China continued military activity as Taiwan held military drills. As of 26 July, Taiwan during month had spotted 411 Chinese military aircraft entering its air defence identification zone (ADIZ), of which at least 156 either crossed unofficial maritime demarcation “median line” or were detected in south-western ADIZ; Taiwan detected 162 Chinese navy vessels in surrounding waters throughout month. Notably, China 21-22 July sent 37 aircraft and seven navy vessels around Taiwan. Earlier, Taiwan 3-4 July test fired anti-tank and Stinger missiles. China 12-14 July conducted large-scale exercises with fighter jets, bombers and warships south and south west of island; during drill, U.S. Navy patrol plane flew through Taiwan Strait. Taiwan’s army 13 July deployed armoured vehicles, drones and Javelin anti-tank missiles while rehearsing for anti-landing drill scheduled for 27 July in Bali, New Taipei – beach vulnerable to attack by China. Taiwan 24-27 July held its annual Han Kuang military exercises. U.S. House of Representatives 14 July passed National Defense Authorization Act 2024, $876.8bn bill that includes provisions for U.S. to “help Taiwan meet its self-defense needs.”

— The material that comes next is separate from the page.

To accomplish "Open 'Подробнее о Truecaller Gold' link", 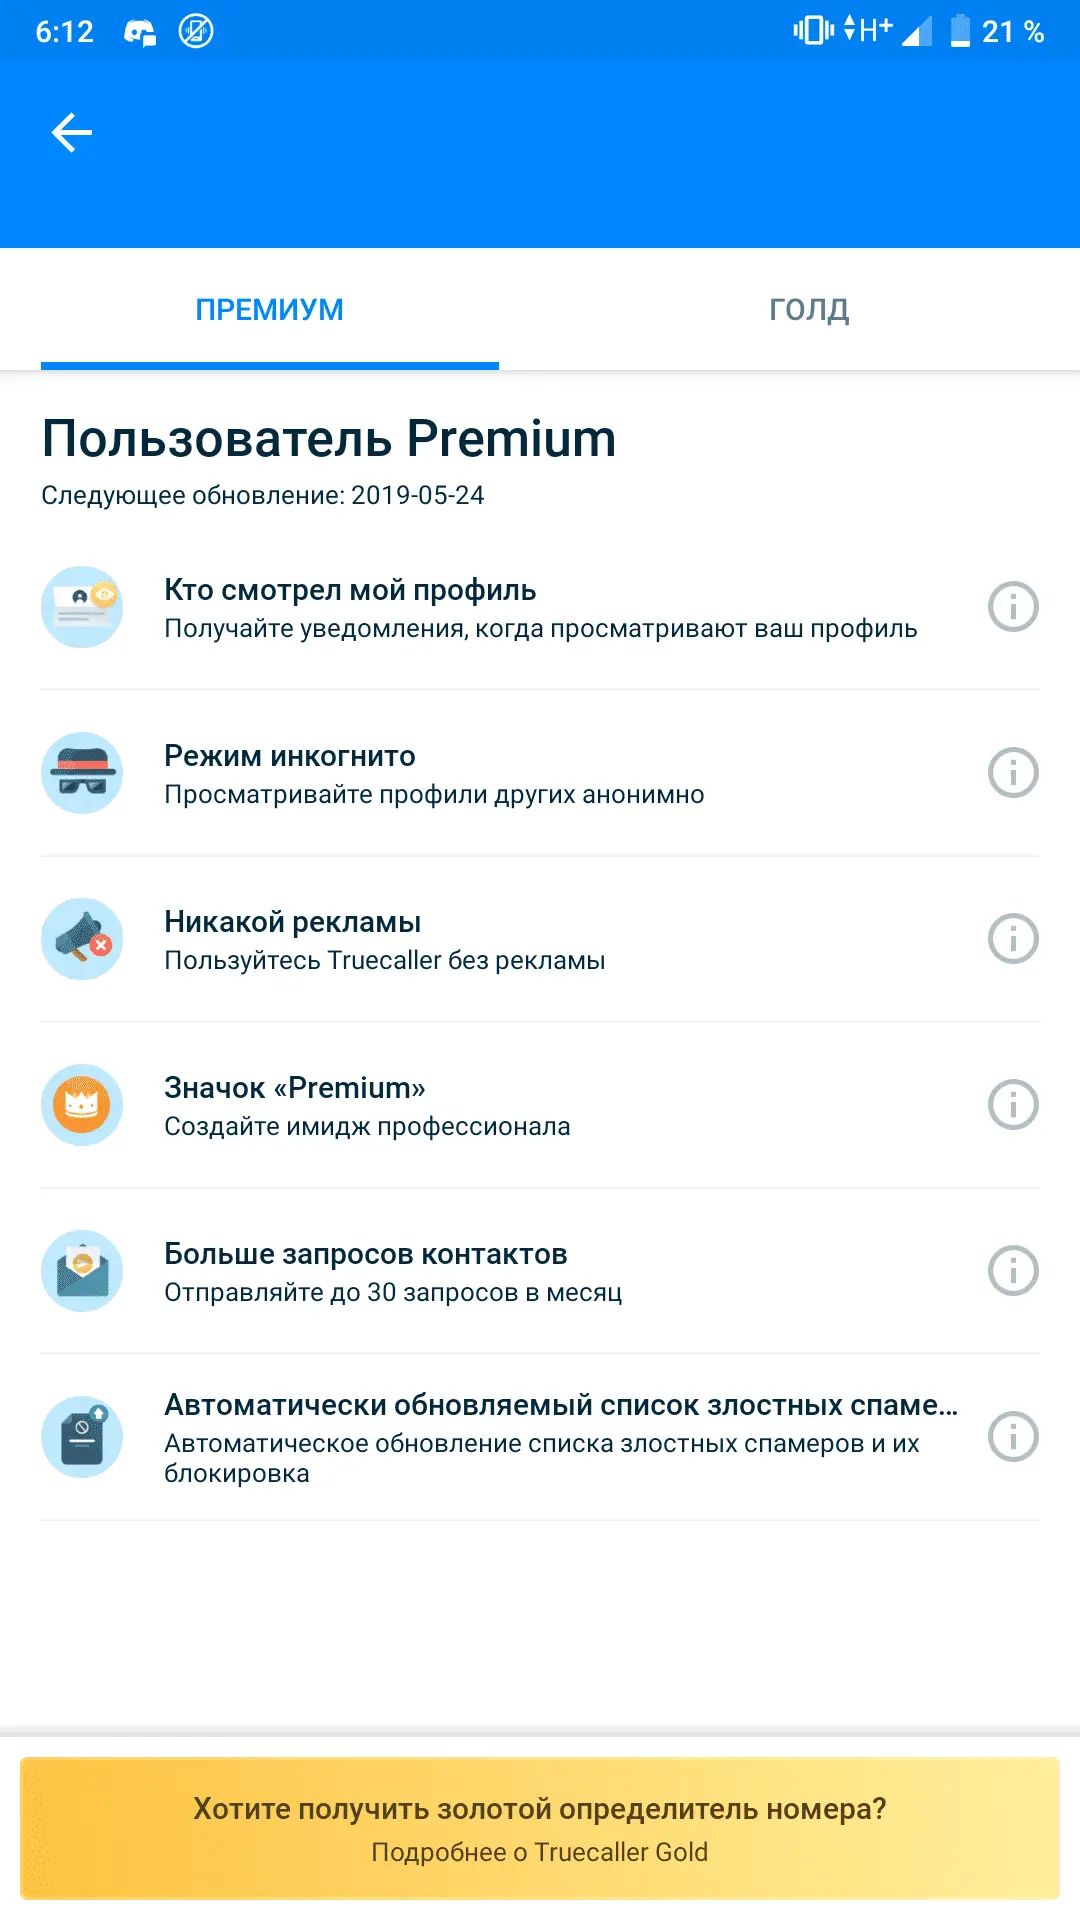I will point(540,1853).
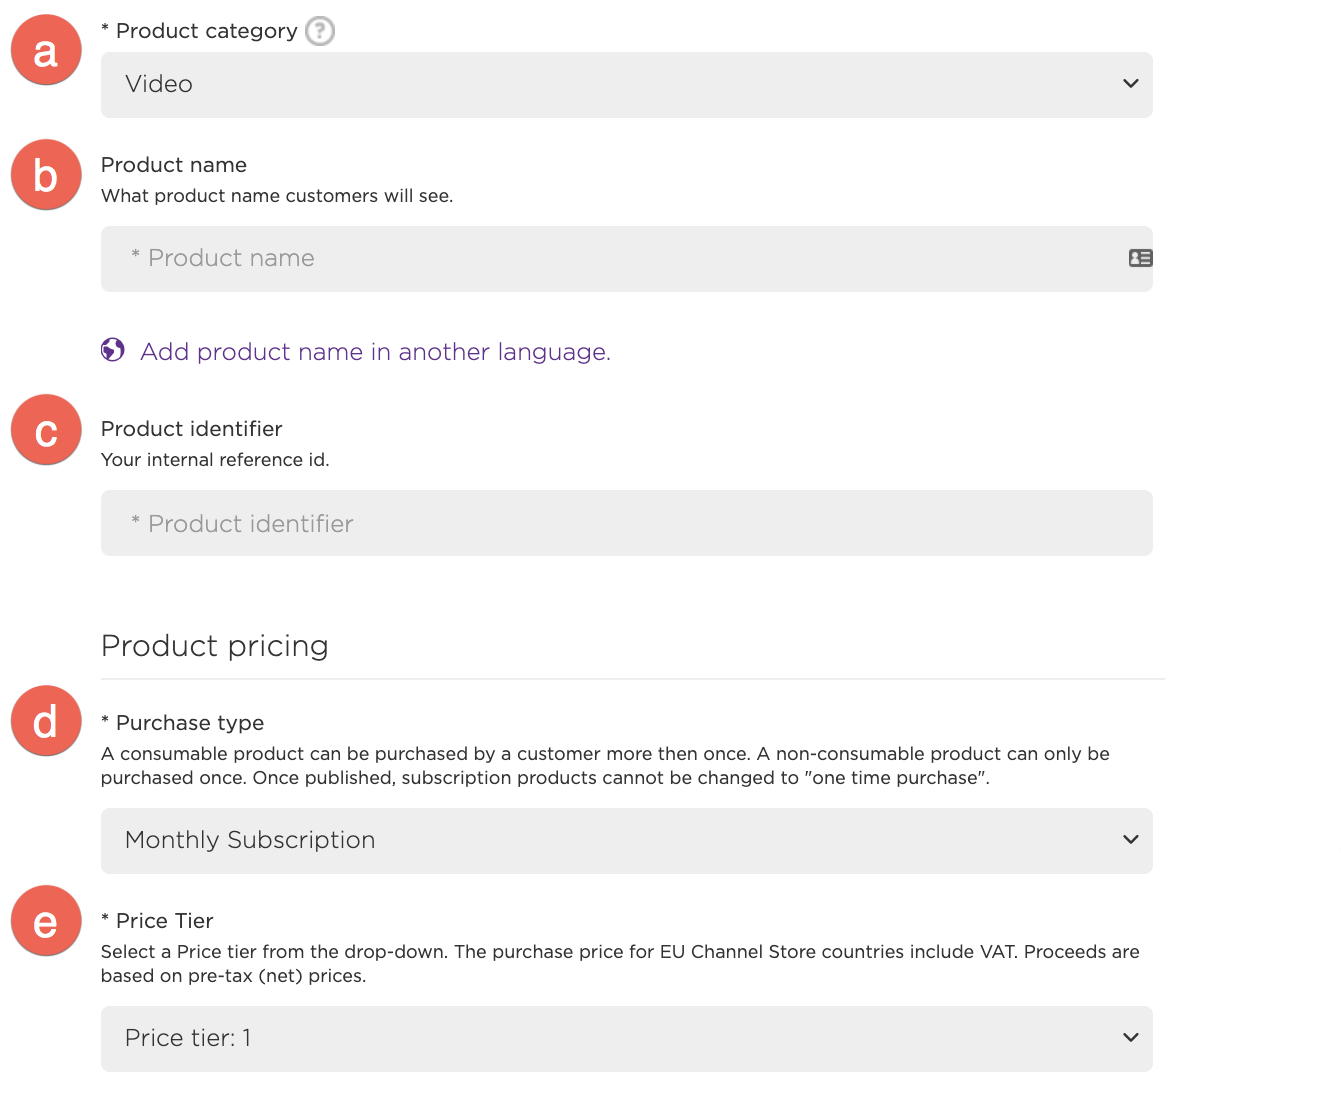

Beijing warned of strong reaction to U.S. visit by ruling party official. Beijing lodged formal protest with Washington over ruling Democratic Progressive Party’s presidential candidate William Lai Ching-te’s planned stopover in U.S. in August en route to Paraguay, vowing “strong and resolute” action in response to “U.S. indulging and supporting Taiwan independence separatists”. In response, U.S. Sec of State Antony Blinken cautioned Beijing against using transit as “pretext for provocative action”; China’s warnings raise prospect of increased military activity.

Taiwan’s opposition articulated interpretation of “1992 consensus”. Kuomintang presidential nominee Hou Yu-ih 4 July affirmed his support for version of “1992 consensus” echoing party’s long-held position of “one China, different interpretations”; he stated opposition to both “one country, two systems” and President Tsai Ing-wen’s “stigmatisation” of consensus. William Lai Ching-te same day proposed four “pillars” of peace, beginning with Taiwan continuing to build up its defence capabilities.